Kendisi için, ailesi için, Daniel Ortega ve halkı tarafından diktatörlerin uyguladığı talihsizlik ihanetiyle zulme uğrayan, Sergio Ramírez ve diğerlerinin Savaş arkadaşları olduğu bir ülkenin düşmanı olarak muamele gören sınır dışı edilen arkadaşları için bir felaket. Onlara zulmeden yeni satrap da dahil olmak üzere, başka bir zamanda diktatör Somoza'nın boyunduruğundan kurtulmaya katkıda bulundu.


Yıllar sonra özgürlüğe katkıda bulunanlar, Sergio ile birlikte komuta edenler tarafından, örneğin Julio Cortázar'ın unutulmaz sivil şiirleriyle yücelttiği, dünyanın en sevilen ordularından biri olan Sandinista ordusu tarafından evsizlerin karanlığına atıldı. Şimdi Ortega'nın Sandinismo'su bir diktatörlüğe liderlik ediyor. Somoza'nınki gibi. Ve öldürür, zulmeder, komşusuyla dalga geçer, kendisine itaat etmeyeni düşman görür, diktatördür.
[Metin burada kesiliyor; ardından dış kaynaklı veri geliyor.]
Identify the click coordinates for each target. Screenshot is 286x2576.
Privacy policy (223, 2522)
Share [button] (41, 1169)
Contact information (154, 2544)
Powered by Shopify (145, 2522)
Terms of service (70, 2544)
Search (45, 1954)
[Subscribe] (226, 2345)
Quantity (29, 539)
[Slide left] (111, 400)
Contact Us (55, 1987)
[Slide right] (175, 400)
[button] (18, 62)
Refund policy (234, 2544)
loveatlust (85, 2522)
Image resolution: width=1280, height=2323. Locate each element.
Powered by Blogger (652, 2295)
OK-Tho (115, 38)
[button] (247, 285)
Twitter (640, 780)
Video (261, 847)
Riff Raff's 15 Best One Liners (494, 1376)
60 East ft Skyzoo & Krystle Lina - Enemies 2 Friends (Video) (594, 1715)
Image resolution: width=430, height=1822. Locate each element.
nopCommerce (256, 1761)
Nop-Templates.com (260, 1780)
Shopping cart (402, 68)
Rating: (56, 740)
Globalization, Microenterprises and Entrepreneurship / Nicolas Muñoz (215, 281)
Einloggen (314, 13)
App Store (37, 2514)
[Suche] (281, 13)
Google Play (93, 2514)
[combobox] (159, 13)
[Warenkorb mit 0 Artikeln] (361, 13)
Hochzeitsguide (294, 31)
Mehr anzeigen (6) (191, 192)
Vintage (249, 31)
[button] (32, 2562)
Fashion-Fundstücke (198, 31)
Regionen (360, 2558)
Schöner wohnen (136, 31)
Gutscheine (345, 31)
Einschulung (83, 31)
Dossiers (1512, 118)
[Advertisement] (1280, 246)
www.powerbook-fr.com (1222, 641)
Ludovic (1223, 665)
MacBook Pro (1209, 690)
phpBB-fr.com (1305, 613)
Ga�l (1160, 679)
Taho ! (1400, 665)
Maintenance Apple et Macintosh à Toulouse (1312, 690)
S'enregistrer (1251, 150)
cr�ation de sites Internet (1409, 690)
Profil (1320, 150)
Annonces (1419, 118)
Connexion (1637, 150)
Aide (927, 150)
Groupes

Üç yıl önce, Devrim öncesinden ve sonrasında çeşitli edebiyat ödülleri ve özellikle Cervantes Edebiyat Ödülü ile ödüllendirilen bir yazar olan Ramírez (Masatepe, Nikaragua, 5 Ağustos 1942), bagajıyla birlikte Madrid'e bir geziye geldi. ve eşi Tulita ile birlikte. Geldiği sırada, dünyanın pek çok ülkesinin, Latin Amerika'nın, kırk yıl süren savaşın ve diktatörlüğün ruhu ve teniyle acısını çeken İspanya vatandaşı gibi kendisinin de sürgüne gönderildiği haberini aldı.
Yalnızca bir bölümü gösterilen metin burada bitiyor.